Но, несмотря на всю его основательную силы, большой Другой — слаб, беззащитен, и, собственно, виртуален. Он виртуален в том смысле, что его статус зависит от субъективного предположения. Он существует до тех пор, пока субъекты действуют так, будто бы он существует. Его статус подобен идеологическим основаниям, например, коммунизма или нации. Его существо определяется индивидами, которые узнают себя в нём, которые находят в нём основу для своего существования. Его существо — это ориентир  последнего горизонта смысла их жизни, это нечто, ради чего они готовы пожертвовать своими жизнями. Но единственным, что существует на самом деле, являются только они и только их деятельность, и потому он существует до тех пор, пока они верят в него и соответствующим образом действуют. Именно благодаря этой виртуальности большого Друга, о которой Лакан высказался в самом конце его “Семинара о Пропавшем Письме”, письмо всегда достигает своего адресата. И даже более того, можно сказать, что неотправленное письмо — это единственное письмо, которое точно и окончательно достигает своего назначения, потому что его истинным адресатом являются не другие из плоти-и-крови, но большой Другой:

Именно сохранение неотправленного письма и привлекает наше внимание. Важно не само написание письма и ни его отправка (мы часто ведём черновики писем и удаляем их), но сам жест сохранения письма, когда мы уже не собираемся его отправлять. Сберегая письмо, мы всё равно, в некотором смысле, его “отправляем”. Мы не отказываемся от своей идеи как глупой или неподходящей (как мы считаем, когда рвём письмо), но, наоборот, мы оказываем ей высший уровень доверия. По сути, мы считаем, что наша идея оказалась слишком ценной для того, чтобы доверить её взгляду её адресата, который может не оценить её по значению, и потому мы “отправляем” её его эквиваленту в нашей фантазии, в понимании и благодарности которого мы уверены. 2

Разве это не то же самое, что и симптом в том его определении, которое предлагал Фрейд? Согласно Фрейду, когда я произвожу симптом, я создаю зашифрованное сообщение о моих самых сокровенных секретах, бессознательных желаниях и травмах. Адресатом же симптома не является другой человек, и пока аналитик не расшифрует мой симптом, нет никого, кто мог бы прочесть его сообщение. Тогда, кто же является адресатом симптома? Единственным оставшимся кандидатом на эту роль является виртуальный большой Другой. Виртуальность символического порядка означает ни некий тип одушевленной сущности, живущей свободно от людей, но что-то, что поддерживается самой их деятельностью. И, тем не менее, вопрос происхождения большого Другого до сих пор остаётся неясным. Как выходит так, что обмениваясь символами люди не только взаимодействуют друг с другом, но также и всегда ссылаются на виртуального большого Другого. Когда я рассуждаю о мнениях других людей, то это никогда не связано только с тем, о чём думаю я, ты или другие, но является также и тем, о чем думает “некто” безличностный. И, нарушая какие-то из правил приличия, я никогда не совершаю того, что большинство других не делает, но делаю то, что не делает этот “некто”.

** ЗАДАНИЕ **
Кто, согласно тексту о большом Другом, является истинным адресатом неотправленного письма?

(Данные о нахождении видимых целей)
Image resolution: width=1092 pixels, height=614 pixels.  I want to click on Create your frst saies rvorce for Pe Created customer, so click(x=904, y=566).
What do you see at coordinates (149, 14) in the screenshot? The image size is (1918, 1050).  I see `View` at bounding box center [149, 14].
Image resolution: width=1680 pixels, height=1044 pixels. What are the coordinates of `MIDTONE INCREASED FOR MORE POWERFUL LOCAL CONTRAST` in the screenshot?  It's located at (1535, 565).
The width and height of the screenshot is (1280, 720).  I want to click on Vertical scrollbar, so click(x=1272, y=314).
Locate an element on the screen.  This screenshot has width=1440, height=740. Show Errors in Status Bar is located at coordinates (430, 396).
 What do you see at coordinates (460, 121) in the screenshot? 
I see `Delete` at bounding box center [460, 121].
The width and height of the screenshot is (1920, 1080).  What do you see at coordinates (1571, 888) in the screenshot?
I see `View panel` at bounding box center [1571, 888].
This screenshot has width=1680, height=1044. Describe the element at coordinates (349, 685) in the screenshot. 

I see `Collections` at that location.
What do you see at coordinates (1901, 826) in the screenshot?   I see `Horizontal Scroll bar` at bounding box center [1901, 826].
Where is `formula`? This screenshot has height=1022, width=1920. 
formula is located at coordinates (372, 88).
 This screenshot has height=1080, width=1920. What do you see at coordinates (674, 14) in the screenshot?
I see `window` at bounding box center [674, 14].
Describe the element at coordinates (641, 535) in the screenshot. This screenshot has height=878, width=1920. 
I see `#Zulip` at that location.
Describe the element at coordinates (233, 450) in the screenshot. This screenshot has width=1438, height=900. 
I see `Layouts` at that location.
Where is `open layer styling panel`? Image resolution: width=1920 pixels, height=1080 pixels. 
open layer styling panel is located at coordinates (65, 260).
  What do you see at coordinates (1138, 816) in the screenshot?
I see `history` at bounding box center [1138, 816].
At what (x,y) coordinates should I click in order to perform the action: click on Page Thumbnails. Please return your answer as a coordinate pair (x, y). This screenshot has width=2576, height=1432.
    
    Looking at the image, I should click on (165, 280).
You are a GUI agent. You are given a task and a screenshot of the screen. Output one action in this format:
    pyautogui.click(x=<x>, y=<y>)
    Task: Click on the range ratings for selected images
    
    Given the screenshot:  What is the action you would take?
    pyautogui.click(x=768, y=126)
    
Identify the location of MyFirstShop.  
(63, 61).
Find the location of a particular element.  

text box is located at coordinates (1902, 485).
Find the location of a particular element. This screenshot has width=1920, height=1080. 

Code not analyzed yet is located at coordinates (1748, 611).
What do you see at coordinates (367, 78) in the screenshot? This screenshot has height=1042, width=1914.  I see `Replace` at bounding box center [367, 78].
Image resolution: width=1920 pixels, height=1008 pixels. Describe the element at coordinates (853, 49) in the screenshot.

** ОТВЕТ **
Истинный адресат неотправленного письма — не другие из плоти-и-крови, а большой Другой.